**REQUIRED WORK:** Please rewrite the listing from the line with "Task: Open the Notifications bell" up to and including the line with "click(x=67, y=20)", substituting "Shoulder" for "Chest" and leaving everything else unchanged.

[Rows on where targets appear]
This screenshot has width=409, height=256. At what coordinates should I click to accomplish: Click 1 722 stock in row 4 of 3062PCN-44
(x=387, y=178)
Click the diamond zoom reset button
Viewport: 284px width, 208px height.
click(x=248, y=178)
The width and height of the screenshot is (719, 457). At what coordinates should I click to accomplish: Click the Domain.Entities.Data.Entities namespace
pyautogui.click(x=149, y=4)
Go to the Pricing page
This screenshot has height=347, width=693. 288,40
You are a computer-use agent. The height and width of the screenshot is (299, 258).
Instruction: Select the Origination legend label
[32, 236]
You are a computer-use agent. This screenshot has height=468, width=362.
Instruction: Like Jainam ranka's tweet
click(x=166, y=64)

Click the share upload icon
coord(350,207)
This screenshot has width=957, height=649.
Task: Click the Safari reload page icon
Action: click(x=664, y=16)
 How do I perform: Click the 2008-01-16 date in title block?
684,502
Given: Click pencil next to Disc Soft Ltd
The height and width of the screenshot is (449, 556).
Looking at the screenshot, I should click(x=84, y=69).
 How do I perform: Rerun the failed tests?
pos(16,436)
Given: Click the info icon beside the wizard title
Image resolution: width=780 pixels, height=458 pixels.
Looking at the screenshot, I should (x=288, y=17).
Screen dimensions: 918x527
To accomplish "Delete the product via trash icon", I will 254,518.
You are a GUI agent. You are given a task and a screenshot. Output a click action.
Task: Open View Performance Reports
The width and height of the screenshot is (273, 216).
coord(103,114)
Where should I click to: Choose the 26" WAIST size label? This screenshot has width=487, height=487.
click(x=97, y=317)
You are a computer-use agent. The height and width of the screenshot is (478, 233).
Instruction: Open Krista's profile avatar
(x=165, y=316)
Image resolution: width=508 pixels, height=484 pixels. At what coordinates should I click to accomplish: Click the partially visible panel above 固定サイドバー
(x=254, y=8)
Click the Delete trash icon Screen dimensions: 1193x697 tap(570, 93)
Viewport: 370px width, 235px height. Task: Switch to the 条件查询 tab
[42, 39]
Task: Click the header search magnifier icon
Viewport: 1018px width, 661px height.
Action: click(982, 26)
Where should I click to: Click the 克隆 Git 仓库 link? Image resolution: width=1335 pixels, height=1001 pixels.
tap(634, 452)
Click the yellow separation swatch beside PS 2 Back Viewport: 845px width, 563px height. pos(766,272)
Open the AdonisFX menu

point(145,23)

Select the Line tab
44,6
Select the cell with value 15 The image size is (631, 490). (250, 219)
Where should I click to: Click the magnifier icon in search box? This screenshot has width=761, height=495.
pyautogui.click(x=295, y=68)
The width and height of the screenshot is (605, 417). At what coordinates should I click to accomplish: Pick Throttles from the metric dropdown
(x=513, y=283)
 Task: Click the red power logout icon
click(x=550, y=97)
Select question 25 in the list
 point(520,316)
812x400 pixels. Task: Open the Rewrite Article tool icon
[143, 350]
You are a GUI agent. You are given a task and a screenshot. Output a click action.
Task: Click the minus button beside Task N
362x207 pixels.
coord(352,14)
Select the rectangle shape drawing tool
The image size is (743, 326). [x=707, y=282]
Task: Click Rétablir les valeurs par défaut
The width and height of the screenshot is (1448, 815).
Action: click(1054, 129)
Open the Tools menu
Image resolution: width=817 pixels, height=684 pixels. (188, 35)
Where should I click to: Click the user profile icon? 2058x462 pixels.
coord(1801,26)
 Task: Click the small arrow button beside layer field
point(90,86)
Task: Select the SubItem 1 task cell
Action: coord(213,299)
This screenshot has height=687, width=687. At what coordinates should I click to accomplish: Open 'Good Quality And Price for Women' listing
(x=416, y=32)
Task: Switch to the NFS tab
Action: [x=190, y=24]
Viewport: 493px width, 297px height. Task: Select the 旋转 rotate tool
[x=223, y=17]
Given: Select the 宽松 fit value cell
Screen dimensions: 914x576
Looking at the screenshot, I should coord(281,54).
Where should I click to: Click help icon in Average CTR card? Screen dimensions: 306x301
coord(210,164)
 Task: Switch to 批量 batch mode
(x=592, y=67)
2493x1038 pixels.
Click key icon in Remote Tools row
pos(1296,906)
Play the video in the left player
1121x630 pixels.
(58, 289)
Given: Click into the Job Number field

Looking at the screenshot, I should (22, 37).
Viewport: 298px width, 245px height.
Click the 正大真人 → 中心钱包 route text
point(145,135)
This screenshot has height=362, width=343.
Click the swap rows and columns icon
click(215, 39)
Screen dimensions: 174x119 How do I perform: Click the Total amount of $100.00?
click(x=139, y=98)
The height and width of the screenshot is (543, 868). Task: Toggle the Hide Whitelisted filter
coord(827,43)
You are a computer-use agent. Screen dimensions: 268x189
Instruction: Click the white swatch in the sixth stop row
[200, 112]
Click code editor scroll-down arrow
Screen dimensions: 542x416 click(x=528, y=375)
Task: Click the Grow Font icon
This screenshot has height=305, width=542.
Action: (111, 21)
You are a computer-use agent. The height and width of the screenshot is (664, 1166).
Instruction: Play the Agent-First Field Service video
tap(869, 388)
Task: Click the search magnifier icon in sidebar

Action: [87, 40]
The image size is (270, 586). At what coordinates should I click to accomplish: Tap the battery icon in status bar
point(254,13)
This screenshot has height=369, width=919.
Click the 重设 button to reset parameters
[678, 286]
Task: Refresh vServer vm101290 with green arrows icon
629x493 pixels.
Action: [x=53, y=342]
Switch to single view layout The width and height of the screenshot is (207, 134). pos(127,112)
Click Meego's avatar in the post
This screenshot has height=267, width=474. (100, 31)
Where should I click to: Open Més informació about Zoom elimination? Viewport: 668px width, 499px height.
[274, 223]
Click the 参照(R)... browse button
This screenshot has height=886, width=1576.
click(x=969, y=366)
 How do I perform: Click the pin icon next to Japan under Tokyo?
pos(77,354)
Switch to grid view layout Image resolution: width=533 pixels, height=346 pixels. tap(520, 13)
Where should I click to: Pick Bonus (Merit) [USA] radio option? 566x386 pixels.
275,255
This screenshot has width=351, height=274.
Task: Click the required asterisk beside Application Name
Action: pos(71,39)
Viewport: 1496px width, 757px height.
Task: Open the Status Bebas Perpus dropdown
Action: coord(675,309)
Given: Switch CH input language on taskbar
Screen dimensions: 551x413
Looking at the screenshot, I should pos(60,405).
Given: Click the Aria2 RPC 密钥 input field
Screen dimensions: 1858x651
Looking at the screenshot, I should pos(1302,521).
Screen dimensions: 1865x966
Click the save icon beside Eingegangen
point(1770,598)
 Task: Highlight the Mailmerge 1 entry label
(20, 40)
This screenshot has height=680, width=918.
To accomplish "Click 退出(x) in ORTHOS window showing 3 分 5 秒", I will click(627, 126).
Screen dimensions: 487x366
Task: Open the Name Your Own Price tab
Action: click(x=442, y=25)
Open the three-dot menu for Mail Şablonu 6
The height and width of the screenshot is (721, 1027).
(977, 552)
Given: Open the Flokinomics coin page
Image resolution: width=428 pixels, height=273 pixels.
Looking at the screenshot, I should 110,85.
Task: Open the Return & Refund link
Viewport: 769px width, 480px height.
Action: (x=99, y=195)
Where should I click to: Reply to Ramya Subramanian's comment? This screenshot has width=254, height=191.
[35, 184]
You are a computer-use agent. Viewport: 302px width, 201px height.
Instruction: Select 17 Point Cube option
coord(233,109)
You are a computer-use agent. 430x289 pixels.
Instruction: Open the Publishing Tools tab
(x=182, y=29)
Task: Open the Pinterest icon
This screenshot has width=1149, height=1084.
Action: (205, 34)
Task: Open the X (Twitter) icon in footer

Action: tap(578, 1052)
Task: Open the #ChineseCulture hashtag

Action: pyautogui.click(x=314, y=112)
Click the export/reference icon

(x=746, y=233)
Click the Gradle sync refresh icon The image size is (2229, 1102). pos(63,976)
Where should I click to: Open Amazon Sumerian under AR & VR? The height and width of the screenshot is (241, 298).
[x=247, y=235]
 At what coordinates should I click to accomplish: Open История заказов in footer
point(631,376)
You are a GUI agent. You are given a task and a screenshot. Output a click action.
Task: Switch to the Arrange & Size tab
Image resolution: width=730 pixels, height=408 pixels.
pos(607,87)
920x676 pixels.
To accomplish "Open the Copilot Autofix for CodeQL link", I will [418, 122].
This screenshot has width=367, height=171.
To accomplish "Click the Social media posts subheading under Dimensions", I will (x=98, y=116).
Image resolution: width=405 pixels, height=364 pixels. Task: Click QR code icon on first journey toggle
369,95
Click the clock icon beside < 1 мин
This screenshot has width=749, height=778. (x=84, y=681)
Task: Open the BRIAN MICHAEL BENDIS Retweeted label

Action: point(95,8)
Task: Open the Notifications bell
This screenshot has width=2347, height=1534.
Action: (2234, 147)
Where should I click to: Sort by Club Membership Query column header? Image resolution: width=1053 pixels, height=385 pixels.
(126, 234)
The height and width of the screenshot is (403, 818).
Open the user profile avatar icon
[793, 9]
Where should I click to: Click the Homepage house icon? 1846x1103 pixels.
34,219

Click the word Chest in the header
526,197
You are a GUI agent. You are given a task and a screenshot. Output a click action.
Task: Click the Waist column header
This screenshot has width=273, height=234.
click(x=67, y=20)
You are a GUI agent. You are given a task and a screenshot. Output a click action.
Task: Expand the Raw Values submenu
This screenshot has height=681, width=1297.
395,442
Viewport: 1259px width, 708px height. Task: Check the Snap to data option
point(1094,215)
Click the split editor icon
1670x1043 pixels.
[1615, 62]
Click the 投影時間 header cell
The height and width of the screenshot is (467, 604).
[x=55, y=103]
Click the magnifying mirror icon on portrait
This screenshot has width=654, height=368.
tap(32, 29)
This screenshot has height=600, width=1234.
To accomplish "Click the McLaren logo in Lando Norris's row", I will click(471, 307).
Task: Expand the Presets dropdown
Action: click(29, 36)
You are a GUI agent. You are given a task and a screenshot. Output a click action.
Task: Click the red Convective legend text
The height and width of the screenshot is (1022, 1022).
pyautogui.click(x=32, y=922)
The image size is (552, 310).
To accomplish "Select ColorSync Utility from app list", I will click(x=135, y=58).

**FINISHED ANSWER:**
Task: Open the Notifications bell
This screenshot has width=2347, height=1534.
Action: (2234, 147)
Where should I click to: Sort by Club Membership Query column header? Image resolution: width=1053 pixels, height=385 pixels.
(126, 234)
The height and width of the screenshot is (403, 818).
Open the user profile avatar icon
[793, 9]
Where should I click to: Click the Homepage house icon? 1846x1103 pixels.
34,219

Click the word Shoulder in the header
526,197
You are a GUI agent. You are given a task and a screenshot. Output a click action.
Task: Click the Waist column header
This screenshot has width=273, height=234.
click(x=67, y=20)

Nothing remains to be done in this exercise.